Information supplied -
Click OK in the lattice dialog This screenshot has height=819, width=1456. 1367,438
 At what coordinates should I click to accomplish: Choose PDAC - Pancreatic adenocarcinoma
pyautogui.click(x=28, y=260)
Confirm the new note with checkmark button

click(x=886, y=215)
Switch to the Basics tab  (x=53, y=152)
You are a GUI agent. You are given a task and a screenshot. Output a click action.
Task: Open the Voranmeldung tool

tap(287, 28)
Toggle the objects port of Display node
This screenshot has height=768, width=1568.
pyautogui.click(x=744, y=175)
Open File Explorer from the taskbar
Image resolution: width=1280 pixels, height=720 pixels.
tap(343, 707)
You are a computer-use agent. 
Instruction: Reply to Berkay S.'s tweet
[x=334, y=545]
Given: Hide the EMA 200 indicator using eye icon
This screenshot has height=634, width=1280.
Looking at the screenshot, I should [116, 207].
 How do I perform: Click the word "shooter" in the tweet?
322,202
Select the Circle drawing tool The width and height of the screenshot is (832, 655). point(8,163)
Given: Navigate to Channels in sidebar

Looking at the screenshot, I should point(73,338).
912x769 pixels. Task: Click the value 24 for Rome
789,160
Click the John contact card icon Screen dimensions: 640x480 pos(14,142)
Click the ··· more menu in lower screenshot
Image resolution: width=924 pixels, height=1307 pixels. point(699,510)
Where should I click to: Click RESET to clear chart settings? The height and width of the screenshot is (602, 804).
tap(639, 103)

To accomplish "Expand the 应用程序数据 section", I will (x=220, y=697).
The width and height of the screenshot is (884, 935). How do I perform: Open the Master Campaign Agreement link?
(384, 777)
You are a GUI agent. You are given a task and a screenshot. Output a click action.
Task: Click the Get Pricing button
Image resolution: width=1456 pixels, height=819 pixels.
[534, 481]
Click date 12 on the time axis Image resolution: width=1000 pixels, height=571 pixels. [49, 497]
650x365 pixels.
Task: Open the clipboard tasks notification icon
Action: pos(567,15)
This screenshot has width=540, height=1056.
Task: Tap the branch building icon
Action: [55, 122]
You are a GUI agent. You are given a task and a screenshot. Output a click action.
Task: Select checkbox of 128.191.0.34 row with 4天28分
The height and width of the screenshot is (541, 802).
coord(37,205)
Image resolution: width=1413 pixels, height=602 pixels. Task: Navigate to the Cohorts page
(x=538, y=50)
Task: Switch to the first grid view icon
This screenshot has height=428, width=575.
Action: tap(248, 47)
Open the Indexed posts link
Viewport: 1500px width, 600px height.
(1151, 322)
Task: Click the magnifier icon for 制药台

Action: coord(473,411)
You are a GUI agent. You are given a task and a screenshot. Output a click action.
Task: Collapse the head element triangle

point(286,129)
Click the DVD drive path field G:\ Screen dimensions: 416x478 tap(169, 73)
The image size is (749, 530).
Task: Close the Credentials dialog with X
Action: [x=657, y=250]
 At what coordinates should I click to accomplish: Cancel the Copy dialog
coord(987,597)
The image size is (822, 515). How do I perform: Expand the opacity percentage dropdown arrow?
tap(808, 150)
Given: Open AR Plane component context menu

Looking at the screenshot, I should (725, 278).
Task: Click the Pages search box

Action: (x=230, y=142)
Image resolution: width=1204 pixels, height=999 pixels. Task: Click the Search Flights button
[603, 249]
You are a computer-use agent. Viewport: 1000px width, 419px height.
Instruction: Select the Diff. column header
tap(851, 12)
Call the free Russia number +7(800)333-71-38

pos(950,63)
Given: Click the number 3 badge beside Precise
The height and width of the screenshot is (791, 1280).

What is needed -
Only the number should be given: how many lines in the data contain the string "computer".

Answer space -
2